Irish and education in schools

(Hope this is relevant.) To all those that have gone through or are in the Irish secondary education system- what's your opinion on the way Irish is taught? Do you suggest any ways in which the language could be kept alive among more young people? I feel that the current (especially Leaving Certificate) course does nothing to interest the students and leaves many feeling bitter and unhappy about having to learn it. What can be done to make the teens a little more enthusiastic? Many things, such as programmes on TG4 or Radio Rí Rá do help, but what about the system?

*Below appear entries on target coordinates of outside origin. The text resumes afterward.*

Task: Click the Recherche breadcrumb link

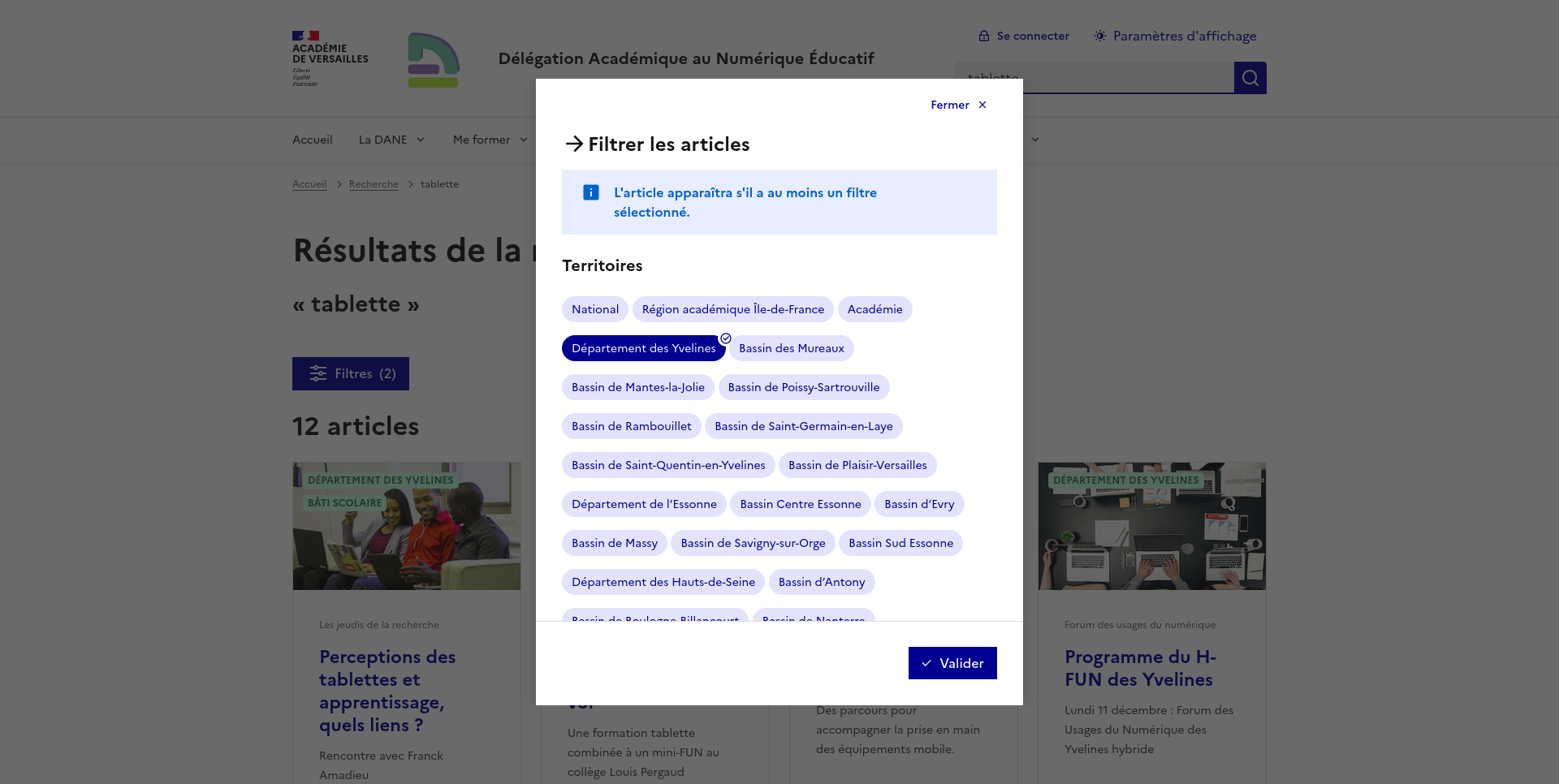Action: pyautogui.click(x=374, y=184)
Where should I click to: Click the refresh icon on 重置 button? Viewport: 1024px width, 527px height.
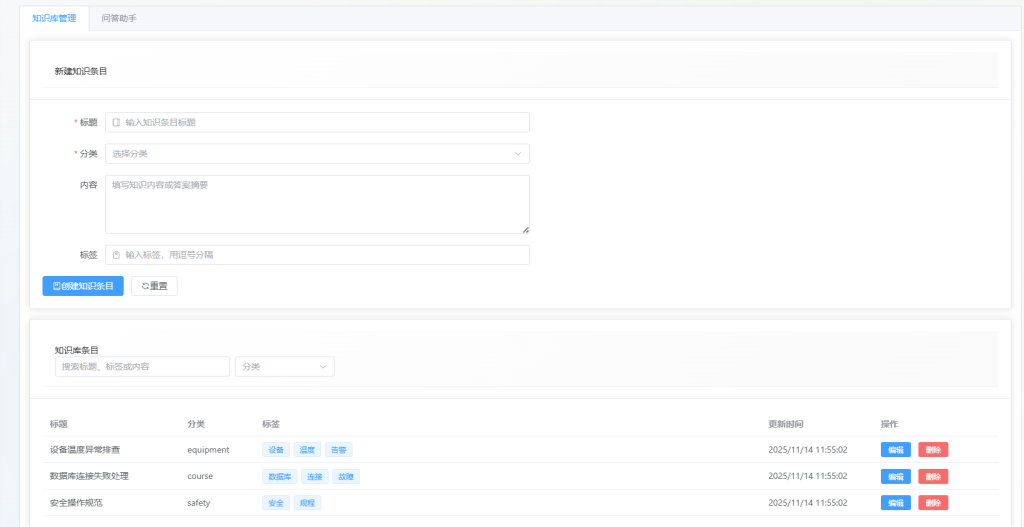pos(145,286)
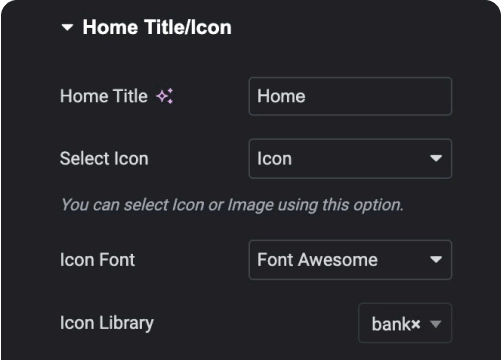501x360 pixels.
Task: Open the Icon Font combo box
Action: [x=350, y=260]
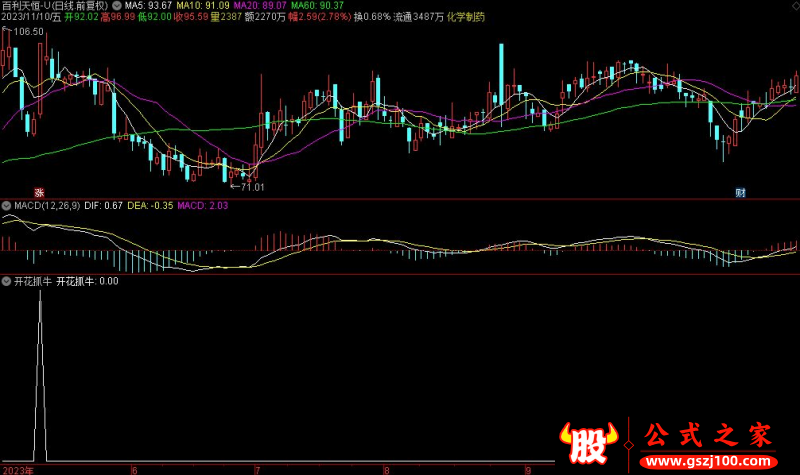
Task: Click the blue 财 finance marker icon
Action: coord(741,192)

And then, of course, is also the question of the growing numbers of gaelscoileanna. They're becoming popular- so maybe there is hope to be seen? Or are parents simply trying to make their children's lives easier for secondary school state exams? Any opinions?

1 year ago

5 Comments


https://www.duolingo.com/AnLonDubhBeag

Irish is generally taught in a boring enough manner, similar to how Latin might be taught in other countries. There are some teachers who are quite good at it though.

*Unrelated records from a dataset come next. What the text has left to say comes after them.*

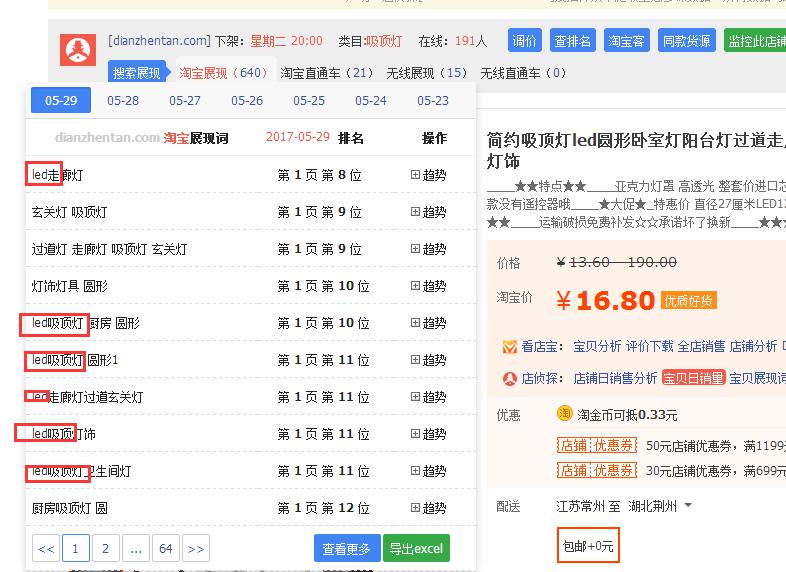Expand trend for '厨房吸顶灯 圆' keyword

tap(428, 508)
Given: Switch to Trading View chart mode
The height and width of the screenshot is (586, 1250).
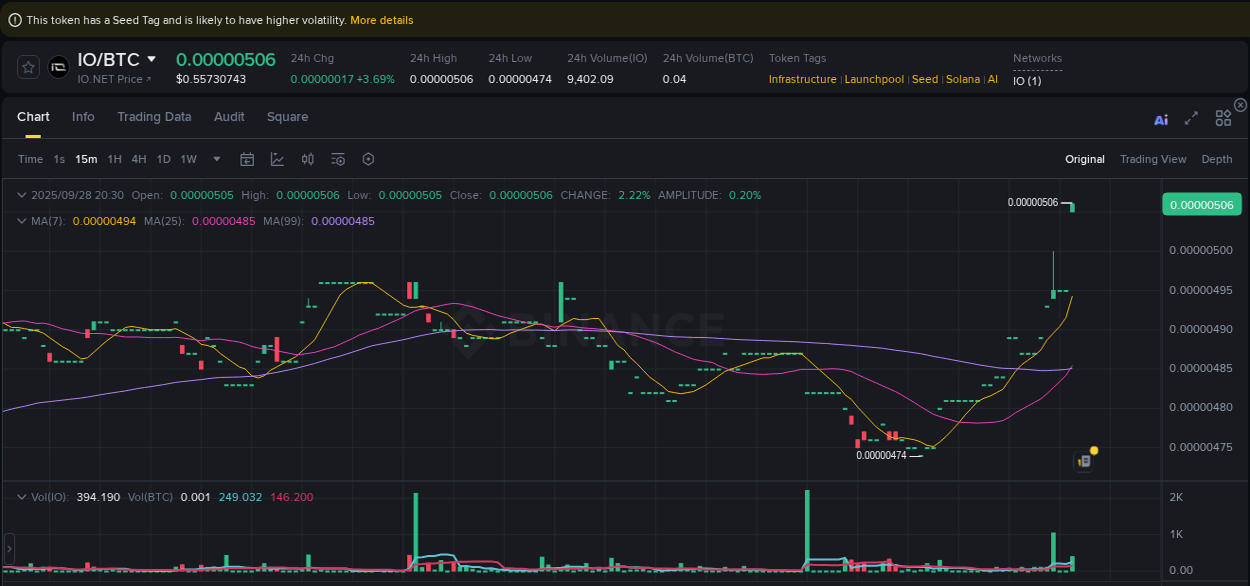Looking at the screenshot, I should [1153, 159].
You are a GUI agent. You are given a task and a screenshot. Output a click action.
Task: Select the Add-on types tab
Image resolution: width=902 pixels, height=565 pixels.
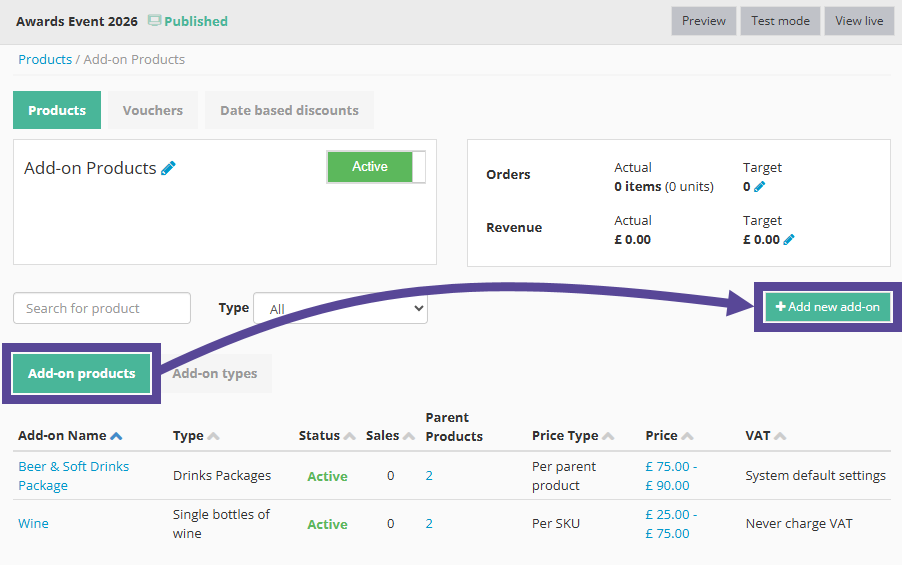(x=215, y=374)
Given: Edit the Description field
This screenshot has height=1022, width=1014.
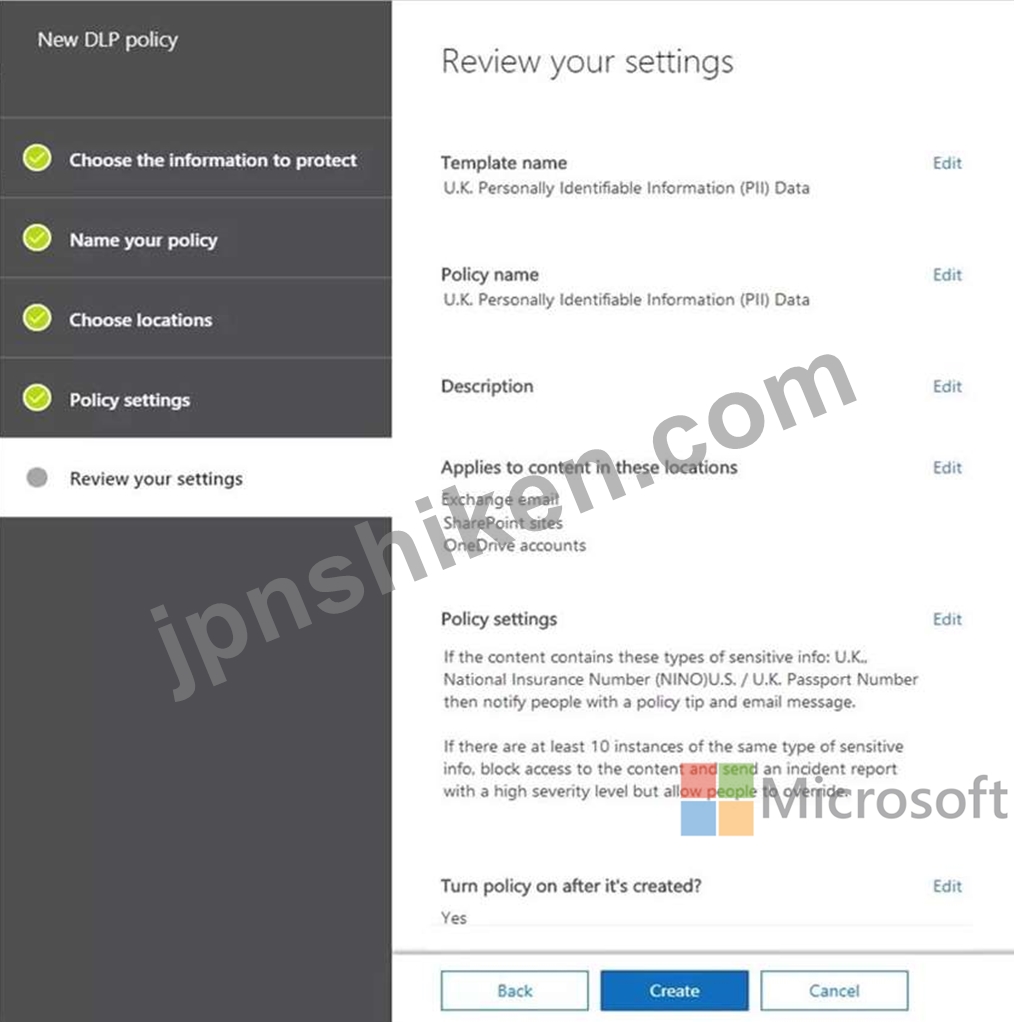Looking at the screenshot, I should coord(947,387).
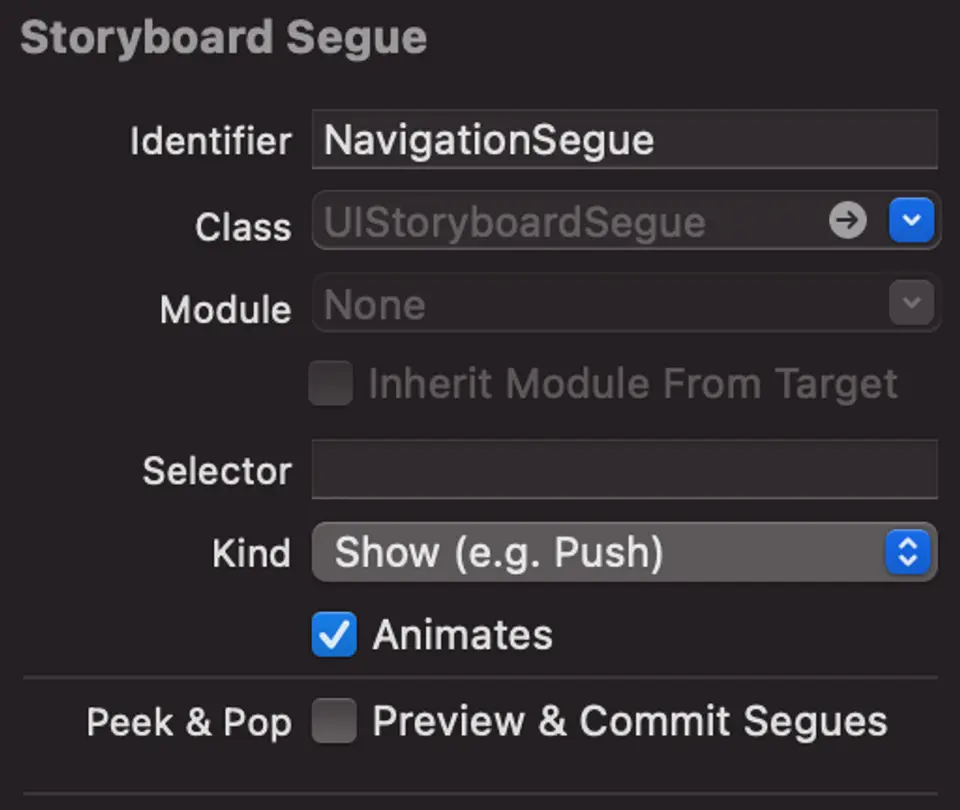Uncheck the Animates checkbox

(333, 635)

The course has the problem of assuming students are essentially native speakers to some degree (studying advanced literature in a language you are nowhere near fluent in is a bit daft)

The Gaelscoileanna won't make any difference in my opinion, the same hopes and opinions about them helping the language have been made since the 1940s. I don't think they have an effect really, good or bad.

1 year ago

https://www.duolingo.com/indigo-madness

The one slight difference I've seen myself with the Gaelscoileanna is that many students (in an English-speaking secondary school0 who went through a Gaelscoil are that bit more confident. For some even that could have a little worth. And then there are some who are (figuratively) levels and levels above the rest of the class, and for whom the oral exam was a conversation like an English one for the rest. So maybe "slightly good but not revolutionising" would fit.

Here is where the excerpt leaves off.